*What is needed*: Look through the records below, and copy out every line that holds the string "Himes".

*Data extract*:
========================

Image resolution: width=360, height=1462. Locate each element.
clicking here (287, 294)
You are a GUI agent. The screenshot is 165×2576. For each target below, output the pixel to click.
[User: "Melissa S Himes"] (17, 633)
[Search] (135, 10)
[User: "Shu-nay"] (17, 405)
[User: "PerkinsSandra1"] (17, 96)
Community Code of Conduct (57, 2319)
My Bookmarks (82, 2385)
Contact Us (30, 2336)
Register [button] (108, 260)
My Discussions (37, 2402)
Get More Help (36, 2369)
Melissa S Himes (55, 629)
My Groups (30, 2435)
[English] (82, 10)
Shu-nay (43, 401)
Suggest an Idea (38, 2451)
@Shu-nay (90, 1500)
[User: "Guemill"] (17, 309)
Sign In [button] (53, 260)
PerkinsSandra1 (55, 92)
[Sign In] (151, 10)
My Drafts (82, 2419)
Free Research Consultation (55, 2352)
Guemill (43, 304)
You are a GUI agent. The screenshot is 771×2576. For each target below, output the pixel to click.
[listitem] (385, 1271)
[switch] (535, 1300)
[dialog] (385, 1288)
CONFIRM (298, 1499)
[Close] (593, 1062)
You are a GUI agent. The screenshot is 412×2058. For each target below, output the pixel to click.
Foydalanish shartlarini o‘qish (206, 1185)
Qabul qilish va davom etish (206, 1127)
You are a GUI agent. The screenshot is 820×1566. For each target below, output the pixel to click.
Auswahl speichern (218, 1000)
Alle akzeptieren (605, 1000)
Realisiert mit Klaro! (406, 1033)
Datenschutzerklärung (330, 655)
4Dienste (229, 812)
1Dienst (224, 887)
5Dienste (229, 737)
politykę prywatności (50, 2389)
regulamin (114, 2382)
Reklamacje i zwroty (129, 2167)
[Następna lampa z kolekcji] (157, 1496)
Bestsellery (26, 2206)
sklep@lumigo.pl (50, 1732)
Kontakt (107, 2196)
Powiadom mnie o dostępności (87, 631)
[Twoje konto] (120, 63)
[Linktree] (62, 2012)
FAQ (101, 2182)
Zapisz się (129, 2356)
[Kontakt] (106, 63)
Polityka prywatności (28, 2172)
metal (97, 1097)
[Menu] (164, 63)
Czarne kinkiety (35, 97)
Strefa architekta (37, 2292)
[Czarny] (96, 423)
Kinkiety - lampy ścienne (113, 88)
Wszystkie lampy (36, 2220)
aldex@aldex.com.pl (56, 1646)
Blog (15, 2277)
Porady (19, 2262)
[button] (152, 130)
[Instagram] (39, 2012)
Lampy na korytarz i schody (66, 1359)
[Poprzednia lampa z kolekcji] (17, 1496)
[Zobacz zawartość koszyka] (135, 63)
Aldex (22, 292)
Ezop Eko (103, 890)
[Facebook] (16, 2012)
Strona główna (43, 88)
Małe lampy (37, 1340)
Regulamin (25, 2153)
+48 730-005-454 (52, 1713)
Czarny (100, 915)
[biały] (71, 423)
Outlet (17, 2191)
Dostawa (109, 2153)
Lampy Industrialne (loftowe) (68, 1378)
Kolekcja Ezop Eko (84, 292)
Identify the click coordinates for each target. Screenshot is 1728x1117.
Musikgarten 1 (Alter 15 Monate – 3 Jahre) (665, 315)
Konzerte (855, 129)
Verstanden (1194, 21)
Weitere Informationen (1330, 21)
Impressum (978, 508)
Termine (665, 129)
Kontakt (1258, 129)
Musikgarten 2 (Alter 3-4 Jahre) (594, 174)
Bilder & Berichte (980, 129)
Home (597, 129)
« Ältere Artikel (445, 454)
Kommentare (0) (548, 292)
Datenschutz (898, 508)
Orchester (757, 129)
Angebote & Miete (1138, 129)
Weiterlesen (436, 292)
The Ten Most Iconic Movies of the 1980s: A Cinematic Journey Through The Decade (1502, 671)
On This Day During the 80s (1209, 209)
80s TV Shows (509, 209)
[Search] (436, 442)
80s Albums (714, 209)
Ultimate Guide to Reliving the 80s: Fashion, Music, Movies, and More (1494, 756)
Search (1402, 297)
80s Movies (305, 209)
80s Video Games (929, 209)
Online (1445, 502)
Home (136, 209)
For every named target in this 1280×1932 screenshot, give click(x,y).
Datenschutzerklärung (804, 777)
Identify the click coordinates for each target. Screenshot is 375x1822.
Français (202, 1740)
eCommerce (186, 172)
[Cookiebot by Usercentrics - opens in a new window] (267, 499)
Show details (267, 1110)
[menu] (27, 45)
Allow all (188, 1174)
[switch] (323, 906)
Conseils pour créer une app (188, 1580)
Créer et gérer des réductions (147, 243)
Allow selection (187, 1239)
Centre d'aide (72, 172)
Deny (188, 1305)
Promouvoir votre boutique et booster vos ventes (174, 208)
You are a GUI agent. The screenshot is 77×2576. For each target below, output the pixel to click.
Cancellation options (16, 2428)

========================

*Task response*:
[User: "Melissa S Himes"] (17, 633)
Melissa S Himes (55, 629)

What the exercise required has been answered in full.